A New Local Initiative To Establish A Citizens' Organizing Round Table
By Bill Woods
An initiative moves forward to establish a Citizens' Organizing Round Table in Cincinnati. The purpose of the Round Table is to enhance citizen organizing in this area. Supported by a grant from the Murray and Agnes Seasongood Good Government Foundation, Applied Information Resources will plan and administer this initiative.
This initiative is an outgrowth of an all day forum sponsored by the Seasongood Foundation in February. The event, "The Power of Organizing - Finding Your Community Voice," highlighted a variety of diverse organizing efforts. It featured panels and discussion groups on everything from basic neighborhood organizing to building coalitions in order to pass ballot initiatives.

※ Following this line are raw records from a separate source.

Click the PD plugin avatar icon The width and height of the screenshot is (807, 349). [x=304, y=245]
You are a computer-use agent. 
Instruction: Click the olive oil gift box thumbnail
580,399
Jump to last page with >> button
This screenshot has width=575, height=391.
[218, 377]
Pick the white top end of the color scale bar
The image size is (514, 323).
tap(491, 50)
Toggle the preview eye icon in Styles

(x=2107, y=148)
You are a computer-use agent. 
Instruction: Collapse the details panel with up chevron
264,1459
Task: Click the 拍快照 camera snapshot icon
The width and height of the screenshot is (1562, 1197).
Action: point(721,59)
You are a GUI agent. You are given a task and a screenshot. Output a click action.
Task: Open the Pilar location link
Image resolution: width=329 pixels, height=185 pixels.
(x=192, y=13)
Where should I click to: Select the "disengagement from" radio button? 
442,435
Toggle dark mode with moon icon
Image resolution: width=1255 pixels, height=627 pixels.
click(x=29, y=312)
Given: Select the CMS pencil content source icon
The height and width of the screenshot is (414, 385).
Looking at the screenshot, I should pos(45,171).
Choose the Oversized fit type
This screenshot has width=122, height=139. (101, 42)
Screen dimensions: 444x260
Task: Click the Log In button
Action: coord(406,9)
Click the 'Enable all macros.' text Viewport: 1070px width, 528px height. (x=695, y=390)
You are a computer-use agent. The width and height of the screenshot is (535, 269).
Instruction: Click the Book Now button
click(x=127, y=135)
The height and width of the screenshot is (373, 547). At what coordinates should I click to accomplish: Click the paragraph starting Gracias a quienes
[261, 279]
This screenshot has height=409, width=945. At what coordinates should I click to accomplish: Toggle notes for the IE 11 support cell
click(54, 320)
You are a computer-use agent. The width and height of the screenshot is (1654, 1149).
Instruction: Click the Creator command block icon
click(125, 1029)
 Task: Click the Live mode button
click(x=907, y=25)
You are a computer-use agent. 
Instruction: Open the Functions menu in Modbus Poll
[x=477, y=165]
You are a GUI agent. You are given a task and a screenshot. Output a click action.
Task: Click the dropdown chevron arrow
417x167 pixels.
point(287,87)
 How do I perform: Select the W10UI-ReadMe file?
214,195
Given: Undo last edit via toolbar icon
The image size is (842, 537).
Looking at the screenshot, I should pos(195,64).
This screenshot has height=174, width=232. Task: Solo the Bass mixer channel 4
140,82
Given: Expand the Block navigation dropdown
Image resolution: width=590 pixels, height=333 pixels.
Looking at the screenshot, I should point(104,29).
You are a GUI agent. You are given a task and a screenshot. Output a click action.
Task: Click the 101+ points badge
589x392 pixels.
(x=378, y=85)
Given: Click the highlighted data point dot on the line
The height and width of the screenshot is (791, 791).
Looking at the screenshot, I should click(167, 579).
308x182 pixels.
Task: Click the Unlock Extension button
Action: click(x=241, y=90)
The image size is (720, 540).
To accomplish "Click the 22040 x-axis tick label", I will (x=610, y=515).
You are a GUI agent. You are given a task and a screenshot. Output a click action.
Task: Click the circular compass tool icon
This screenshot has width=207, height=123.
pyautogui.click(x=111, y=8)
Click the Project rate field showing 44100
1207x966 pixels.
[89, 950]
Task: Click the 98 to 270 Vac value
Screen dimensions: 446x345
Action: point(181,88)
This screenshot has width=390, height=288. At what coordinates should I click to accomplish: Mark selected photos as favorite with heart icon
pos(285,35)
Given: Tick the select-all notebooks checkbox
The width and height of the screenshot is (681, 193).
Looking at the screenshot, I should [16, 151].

The theme of the forum and also the Round Table initiative is that without effective organizing average citizens are often overlooked in public decision making in Cincinnati, Columbus, and Washington, D.C. The growing power of "big money" in politics in recent decades has made it harder and harder for citizens to compete with lobbyists and powerful institutions in shaping policies and legislation that often impact their lives and neighborhoods. The goal of the Round Table will be strengthening the citizen voice through organizing.
AIR's first task will be to put together an informal coalition of citizen organizers that will meet regularly to discuss local community organizing needs. By creating an entity comprised of people who represent diverse local citizens' organizing initiatives, AIR envisions a group that shares information, assists various community organizing activities, assesses the health of citizen involvement, and collaborates on issues when appropriate.
A number of people who fit this description were involved in the February forum, and AIR will seek to include them as members of the Round Table. Initial organizations that will be asked to participate include the Peaslee Neighborhood Center, the Greater Cincinnati Homeless Coalition, Invest in Neighborhoods, the Sierra Club, CUFA, the Cincinnati Interfaith Workers Center, the Woman's City Club, Community Shares, the League of Women Voters, Bold New Democracy, and Project AMOS. AIR hopes that the Round Table will begin informal meetings by late summer.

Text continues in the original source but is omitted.